2. Quelle place prend dans votre clinique la dimension du diagnostic ?

 

Le diagnostic appartient aux constructions médicales. C’est un repérage de signes dont le regroupement fait syndrome, tableau, maladie. Il est maintenant établi avec le DSM à partir du regroupement dit « objectif » de divers comportements. La parole du patient, sa « subjectivité » et la relation « médecin / malade » – autrement dit le transfert – ne font plus partie de la clinique psychiatrique actuelle. Dans ma clinique, qui est celle orientée par la psychanalyse lacanienne, le diagnostic de structure (névrose et psychose) du premier enseignement de Lacan donne des indications pour la direction de la cure, l’interprétation, la manœuvre du transfert, mais ne dit rien de la singularité du patient quant à sa jouissance. Avec le dernier enseignement de Lacan, le diagnostic perd de son importance dans sa référence à la structure. Lacan aborde la jouissance avec le corps parlant et son réel. Le psychiatre qui a fait une analyse a un autre abord de la clinique parce qu'il sait qu’au regard de ce réel, il n’y a aucune normalité qui vaille.

 

 


3. Dans la démarche diagnostique, quelle place pour la singularité du patient ?

 

Le diagnostic en psychiatrie repose maintenant sur le DSM. Le DSM est une classification des troubles mentaux qui repose sur le recueil statistique de symptomatologies standards et quantifiables à partir de comportements. Cette classification purement descriptive était censée donner un langage unique aux psychiatres et servir l’industrie pharmaceutique en associant des médicaments ciblés pour chaque trouble (dépression et antidépresseur, bipolarité et régulateur de l’humeur par exemple). Cela ne dit rien de la personne elle-même, du sujet.

 

La clinique psychanalytique n’est pas une clinique du comportement. Elle ne se confond pas avec une visée éducative se déclinant selon les critères de conformité à une « norme ». Cette clinique tient son orientation du réel.
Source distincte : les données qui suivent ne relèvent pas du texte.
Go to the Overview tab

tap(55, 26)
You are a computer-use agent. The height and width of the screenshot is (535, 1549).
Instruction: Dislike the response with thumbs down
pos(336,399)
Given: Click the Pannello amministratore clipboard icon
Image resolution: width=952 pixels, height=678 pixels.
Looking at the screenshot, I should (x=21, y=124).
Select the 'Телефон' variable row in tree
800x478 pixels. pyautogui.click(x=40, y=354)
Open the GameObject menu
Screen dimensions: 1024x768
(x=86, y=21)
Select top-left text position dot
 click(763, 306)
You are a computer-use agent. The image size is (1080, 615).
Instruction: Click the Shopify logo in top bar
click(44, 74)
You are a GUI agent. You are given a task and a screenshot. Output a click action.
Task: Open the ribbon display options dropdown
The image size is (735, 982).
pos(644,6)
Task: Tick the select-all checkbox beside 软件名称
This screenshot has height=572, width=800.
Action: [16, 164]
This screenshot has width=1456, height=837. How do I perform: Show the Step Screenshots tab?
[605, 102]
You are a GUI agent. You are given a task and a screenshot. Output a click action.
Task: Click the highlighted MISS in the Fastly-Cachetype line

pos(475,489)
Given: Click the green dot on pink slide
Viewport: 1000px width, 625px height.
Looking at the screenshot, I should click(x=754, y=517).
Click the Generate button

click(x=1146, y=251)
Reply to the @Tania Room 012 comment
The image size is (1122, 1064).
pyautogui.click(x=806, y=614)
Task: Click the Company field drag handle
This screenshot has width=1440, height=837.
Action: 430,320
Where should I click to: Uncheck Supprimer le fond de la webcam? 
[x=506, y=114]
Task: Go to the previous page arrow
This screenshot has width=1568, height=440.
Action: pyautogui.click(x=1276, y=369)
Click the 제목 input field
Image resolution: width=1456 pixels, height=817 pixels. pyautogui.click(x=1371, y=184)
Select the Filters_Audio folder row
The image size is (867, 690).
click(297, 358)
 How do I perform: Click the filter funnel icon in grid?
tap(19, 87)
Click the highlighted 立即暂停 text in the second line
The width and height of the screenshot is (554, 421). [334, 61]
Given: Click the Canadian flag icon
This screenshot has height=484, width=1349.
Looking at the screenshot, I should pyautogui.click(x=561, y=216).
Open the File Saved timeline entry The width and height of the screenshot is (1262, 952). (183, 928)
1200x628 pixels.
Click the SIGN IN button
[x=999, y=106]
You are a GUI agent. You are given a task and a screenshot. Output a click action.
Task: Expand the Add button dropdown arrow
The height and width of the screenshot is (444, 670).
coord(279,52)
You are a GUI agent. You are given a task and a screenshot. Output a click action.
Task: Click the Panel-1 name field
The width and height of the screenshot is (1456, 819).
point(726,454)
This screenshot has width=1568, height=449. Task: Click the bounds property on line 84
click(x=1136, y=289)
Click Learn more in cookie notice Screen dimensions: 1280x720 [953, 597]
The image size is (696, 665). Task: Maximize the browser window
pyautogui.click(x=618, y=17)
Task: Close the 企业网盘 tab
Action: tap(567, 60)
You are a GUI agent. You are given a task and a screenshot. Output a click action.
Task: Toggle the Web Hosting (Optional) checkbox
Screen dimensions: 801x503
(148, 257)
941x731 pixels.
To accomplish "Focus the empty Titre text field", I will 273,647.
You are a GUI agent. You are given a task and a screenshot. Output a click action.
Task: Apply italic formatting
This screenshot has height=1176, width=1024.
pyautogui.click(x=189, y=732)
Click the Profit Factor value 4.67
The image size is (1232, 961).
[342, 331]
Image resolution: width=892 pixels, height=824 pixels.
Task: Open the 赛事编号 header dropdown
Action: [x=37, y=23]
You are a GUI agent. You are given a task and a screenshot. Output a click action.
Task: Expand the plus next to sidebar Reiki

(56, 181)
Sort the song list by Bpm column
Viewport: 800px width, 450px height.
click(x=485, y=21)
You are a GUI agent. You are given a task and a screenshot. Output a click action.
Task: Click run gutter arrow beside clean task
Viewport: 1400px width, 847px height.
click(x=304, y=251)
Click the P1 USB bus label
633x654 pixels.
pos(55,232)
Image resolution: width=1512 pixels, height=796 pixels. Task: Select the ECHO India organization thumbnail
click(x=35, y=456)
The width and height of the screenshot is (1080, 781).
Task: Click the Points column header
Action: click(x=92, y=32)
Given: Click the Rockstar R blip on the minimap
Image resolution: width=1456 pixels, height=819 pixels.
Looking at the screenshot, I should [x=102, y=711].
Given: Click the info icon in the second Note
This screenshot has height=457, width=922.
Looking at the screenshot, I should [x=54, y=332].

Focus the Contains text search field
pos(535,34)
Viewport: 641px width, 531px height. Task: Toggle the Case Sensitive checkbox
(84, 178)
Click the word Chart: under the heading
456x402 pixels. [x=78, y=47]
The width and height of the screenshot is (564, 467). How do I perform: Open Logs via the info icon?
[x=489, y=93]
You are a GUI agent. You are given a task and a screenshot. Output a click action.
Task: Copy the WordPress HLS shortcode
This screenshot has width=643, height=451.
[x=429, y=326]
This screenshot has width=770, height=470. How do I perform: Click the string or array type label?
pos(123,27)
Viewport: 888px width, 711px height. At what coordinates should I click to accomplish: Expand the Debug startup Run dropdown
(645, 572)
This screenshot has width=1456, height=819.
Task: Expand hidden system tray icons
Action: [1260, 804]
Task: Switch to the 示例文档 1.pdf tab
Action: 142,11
Elle met en forme un au-delà dans la fonction de la parole et du langage, un au-delà où les mots prennent corps, affects, sensations et qui ne vaut que pour un sujet donné, un sujet singulier, un parlêtre (les êtres qui ne tiennent leur être que de la parole). C’est une clinique du Un par Un, qui s’appuie sur la singularité de l’organisation de jouissance de chaque Un. Ainsi, c’est le détail qui prend le pas sur l’ensemble, c’est le lien au partenaire, symptôme ou pas, c’est la manière dont le sujet se soutient de son ego, de son symptôme, de son bricolage, de l’Œdipe même. C’est cette singularité qui va guider la direction de la cure. 

 

 


4. Quelques-uns des nouveaux diagnostics en psychiatrie sont très demandés, les anciens diagnostics étaient redoutés, que s’est-il passé ?

 

Certains diagnostics en psychiatrie sont très utilisés : la dépression, la bipolarité, l’hyperactivité, les troubles envahissants du développement, l’autisme. Les termes comme psychose, folie sont mis à l’écart de la psychiatrie. Ils sont maintenant rangés du côté du handicap et du médico-social. Que s’est-il passé ?

 

La recherche scientifique de la causalité en psychiatrie a changé. Elle se fonde maintenant sur une causalité organique, neurobiologique et génétique. La conception organique actuelle de l’homme a débouté la causalité psychique qui était au fondement de la psychiatrie et de la psychanalyse. Causalité psychique au sens où les maladies psychiatriques sont des maladies de la parole et du langage. Il y a maintenant rejet de l’écoute et du transfert au profit des traitements physiques (médicaments, électrochocs, neurostimulation). On peut dire qu’il y a forclusion du sujet par la science. Ainsi l’humain serait débarrassé du parasite langagier et de ses effets de jouissance. La folie dérange. Elle fait trou dans le « tous pareil ». La psychanalyse tient compte du réel de la folie, de la réalité psychique dans sa forme singulière : le symptôme de chacun qui soutient un mode de jouissance de chaque Un.